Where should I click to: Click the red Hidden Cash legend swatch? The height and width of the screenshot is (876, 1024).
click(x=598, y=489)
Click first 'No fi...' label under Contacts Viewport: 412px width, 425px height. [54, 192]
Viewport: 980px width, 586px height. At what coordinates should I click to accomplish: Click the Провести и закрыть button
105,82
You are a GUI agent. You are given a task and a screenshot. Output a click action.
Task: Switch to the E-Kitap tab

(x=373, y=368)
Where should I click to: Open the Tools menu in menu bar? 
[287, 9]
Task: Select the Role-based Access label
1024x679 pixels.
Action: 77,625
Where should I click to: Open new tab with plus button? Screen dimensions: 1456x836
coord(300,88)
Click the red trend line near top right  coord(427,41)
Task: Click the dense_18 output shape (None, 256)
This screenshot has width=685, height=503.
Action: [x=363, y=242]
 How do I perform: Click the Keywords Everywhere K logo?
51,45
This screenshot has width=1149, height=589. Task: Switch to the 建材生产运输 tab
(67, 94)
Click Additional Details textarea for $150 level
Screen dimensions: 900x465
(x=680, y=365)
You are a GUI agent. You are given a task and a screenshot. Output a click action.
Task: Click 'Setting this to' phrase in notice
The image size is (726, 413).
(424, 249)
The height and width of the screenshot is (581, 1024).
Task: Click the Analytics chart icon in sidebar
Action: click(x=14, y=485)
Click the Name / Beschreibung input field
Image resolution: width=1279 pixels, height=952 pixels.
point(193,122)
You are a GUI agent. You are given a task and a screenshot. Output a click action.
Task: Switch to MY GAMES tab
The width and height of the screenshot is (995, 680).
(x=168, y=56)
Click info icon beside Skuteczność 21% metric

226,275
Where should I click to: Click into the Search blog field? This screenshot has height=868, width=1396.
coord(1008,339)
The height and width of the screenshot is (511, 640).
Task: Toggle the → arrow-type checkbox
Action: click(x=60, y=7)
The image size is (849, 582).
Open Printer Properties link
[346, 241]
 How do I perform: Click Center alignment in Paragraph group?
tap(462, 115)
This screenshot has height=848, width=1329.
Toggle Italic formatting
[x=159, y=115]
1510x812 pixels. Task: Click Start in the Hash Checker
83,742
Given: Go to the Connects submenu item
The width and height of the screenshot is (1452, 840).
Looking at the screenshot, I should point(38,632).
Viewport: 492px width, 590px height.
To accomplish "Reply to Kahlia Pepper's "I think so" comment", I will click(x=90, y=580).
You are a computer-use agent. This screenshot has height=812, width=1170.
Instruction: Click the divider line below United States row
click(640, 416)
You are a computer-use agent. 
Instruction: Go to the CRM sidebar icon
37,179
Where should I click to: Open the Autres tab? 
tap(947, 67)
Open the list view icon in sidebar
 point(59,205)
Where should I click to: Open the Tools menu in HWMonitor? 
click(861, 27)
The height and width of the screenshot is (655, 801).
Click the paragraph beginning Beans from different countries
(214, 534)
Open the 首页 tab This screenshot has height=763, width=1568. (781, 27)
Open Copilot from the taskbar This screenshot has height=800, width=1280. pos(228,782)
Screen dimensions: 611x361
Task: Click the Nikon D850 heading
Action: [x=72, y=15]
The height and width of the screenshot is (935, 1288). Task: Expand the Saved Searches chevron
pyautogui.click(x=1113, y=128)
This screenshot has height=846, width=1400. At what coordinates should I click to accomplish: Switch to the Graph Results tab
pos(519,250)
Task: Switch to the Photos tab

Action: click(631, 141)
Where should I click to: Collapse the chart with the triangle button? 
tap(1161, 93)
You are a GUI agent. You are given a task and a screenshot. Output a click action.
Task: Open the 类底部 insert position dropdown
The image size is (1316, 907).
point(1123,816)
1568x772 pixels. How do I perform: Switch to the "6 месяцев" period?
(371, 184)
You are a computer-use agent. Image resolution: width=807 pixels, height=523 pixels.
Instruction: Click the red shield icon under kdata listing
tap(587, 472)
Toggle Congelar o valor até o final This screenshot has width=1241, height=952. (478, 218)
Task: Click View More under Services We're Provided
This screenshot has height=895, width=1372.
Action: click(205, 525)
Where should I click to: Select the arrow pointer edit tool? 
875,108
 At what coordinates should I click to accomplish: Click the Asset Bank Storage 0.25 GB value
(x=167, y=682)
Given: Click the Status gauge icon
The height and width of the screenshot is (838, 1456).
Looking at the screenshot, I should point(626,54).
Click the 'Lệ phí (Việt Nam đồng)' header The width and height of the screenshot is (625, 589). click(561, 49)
+===+
The task:
Select every line of the records above that contains the string "field", matching case exactly.

Result:
Click the Name / Beschreibung input field
Where should I click to: Click into the Search blog field? This screenshot has height=868, width=1396.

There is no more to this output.